WORK INSTRUCTION: Go through the data and copy each line where the string "computer" appears.

SOURCE DATA:
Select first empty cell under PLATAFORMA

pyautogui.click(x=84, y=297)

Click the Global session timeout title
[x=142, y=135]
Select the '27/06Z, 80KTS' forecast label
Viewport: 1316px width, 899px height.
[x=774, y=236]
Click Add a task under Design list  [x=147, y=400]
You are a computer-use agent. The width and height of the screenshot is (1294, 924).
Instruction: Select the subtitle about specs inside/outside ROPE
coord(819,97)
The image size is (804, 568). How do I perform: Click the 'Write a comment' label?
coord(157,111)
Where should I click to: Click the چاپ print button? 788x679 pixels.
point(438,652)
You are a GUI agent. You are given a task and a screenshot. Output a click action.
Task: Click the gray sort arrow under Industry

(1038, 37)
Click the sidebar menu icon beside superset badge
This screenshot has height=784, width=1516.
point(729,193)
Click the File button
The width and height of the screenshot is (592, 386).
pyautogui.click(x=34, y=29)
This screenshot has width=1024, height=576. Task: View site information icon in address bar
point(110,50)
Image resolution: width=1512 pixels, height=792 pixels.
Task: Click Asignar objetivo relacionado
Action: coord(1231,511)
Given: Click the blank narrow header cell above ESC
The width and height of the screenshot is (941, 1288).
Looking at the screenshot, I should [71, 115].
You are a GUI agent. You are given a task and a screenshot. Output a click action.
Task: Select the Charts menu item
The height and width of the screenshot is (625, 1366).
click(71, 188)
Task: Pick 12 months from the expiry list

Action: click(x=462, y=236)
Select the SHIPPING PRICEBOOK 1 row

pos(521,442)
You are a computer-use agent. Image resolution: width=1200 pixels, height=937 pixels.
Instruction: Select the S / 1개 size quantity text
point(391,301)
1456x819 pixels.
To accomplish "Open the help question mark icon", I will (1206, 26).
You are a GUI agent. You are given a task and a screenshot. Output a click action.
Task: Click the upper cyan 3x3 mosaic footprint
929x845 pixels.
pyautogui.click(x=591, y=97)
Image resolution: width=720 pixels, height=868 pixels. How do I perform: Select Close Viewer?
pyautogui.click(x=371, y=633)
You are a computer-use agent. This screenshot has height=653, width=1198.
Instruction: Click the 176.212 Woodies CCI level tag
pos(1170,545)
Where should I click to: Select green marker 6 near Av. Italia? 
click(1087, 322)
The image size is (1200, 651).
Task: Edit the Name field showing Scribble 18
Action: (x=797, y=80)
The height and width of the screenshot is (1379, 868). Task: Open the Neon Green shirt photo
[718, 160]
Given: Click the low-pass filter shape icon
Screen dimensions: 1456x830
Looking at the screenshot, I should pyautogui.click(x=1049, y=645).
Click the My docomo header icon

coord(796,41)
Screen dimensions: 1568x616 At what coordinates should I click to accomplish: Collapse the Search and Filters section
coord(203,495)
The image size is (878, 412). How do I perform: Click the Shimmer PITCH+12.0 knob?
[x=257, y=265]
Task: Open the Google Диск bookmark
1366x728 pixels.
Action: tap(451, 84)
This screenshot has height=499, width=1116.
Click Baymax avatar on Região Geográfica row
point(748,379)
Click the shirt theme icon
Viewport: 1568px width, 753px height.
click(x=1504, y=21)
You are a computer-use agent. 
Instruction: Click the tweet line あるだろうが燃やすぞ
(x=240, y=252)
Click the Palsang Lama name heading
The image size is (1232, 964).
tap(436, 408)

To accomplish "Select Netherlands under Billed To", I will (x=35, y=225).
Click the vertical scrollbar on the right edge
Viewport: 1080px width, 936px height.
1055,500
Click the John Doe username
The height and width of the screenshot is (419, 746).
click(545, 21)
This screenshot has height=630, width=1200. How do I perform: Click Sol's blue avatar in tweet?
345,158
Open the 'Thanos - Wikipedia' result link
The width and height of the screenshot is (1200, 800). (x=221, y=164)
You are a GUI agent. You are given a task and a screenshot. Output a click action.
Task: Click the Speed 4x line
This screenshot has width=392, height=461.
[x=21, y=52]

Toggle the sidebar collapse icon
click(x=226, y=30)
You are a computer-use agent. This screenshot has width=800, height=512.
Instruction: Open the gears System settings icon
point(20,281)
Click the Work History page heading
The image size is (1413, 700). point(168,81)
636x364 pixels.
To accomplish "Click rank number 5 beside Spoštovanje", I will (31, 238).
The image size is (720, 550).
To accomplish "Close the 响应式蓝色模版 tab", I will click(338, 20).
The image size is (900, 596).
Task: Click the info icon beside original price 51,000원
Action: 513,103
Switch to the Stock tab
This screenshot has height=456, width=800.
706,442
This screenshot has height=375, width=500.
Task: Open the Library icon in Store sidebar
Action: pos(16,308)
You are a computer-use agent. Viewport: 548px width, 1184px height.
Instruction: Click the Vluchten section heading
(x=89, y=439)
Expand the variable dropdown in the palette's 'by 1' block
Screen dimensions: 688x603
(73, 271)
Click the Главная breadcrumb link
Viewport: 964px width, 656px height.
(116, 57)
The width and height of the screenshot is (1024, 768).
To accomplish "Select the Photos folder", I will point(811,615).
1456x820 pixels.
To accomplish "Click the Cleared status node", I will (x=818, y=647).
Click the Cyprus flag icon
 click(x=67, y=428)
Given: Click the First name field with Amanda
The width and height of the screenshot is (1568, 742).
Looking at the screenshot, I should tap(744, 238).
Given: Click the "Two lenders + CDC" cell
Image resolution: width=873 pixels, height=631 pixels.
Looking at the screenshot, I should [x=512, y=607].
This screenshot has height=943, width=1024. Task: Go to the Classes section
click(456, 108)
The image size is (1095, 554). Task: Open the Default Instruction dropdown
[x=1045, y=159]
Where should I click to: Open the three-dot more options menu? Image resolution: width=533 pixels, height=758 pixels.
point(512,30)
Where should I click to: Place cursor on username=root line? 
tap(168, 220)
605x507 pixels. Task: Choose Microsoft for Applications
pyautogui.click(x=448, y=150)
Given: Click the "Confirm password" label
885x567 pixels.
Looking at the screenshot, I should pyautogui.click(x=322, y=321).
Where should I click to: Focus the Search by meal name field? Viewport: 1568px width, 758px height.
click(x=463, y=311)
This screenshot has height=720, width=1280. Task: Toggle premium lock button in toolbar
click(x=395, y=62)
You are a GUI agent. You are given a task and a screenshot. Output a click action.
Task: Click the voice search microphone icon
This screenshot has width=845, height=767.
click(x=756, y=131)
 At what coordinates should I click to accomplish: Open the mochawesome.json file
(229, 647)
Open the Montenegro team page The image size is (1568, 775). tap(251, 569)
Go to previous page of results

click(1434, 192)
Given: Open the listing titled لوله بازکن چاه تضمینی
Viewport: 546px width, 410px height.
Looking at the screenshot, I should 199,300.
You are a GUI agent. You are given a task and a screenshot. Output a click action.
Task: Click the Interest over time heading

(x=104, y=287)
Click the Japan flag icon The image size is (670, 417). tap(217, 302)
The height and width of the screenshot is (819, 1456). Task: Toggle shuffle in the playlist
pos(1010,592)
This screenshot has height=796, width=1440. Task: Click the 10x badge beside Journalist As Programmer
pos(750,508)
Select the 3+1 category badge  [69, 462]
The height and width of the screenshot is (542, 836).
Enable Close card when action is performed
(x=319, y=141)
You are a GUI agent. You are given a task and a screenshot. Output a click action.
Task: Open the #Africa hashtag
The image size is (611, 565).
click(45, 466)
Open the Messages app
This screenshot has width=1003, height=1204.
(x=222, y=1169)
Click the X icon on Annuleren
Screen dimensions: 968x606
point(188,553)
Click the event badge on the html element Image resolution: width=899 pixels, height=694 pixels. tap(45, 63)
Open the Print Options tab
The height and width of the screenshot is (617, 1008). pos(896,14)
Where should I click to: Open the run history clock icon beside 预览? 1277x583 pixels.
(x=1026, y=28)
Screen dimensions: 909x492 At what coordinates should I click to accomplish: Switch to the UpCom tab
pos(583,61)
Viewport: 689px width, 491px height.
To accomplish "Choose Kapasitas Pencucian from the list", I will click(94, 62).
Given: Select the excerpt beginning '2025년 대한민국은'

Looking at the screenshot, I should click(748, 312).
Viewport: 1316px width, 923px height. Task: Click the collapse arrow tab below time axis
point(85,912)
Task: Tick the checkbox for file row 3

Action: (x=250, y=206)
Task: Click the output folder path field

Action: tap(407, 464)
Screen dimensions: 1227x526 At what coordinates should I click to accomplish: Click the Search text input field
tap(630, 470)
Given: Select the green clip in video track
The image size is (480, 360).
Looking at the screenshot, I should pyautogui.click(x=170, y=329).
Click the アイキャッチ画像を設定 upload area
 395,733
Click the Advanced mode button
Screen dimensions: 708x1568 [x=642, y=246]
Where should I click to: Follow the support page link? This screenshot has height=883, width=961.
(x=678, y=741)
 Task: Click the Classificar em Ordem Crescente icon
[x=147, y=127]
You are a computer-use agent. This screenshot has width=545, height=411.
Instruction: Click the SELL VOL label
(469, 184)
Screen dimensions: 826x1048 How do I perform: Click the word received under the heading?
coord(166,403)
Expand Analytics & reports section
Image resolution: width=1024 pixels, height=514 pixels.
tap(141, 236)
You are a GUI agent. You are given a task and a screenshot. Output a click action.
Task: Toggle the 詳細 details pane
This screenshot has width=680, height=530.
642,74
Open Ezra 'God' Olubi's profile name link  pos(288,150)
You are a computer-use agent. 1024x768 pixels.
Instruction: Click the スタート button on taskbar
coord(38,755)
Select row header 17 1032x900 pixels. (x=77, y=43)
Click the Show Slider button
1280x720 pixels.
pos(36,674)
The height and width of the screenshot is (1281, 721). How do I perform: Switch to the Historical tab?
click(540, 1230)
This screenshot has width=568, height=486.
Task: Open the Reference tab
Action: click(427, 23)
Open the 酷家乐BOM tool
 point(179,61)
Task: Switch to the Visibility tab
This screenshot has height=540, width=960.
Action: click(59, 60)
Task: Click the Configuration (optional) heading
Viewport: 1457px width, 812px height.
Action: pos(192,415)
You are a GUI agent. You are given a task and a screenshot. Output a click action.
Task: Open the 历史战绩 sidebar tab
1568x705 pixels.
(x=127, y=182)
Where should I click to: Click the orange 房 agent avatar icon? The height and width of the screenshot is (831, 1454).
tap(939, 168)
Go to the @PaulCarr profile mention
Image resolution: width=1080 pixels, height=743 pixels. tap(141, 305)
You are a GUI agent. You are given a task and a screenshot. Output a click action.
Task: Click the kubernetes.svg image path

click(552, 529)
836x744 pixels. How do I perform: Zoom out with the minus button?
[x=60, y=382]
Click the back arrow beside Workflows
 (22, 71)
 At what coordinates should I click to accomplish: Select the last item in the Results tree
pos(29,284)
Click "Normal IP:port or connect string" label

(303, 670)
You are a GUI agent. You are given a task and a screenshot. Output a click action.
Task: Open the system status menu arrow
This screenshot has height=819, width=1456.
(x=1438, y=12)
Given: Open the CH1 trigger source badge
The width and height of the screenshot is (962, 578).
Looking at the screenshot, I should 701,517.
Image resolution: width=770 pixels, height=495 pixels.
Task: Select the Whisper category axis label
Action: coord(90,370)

SOLUTION FOR THIS PROBLEM:
You are a computer-use agent. The width and height of the screenshot is (1294, 924).
You are a computer-use agent. Image resolution: width=1200 pixels, height=937 pixels.
You are a computer-use agent. This screenshot has height=653, width=1198.
You are a computer-use agent. 
You are a computer-use agent. This screenshot has width=800, height=512.
You are a computer-use agent. Viewport: 548px width, 1184px height.
You are a computer-use agent. This screenshot has width=545, height=411.
You are a computer-use agent. 1024x768 pixels.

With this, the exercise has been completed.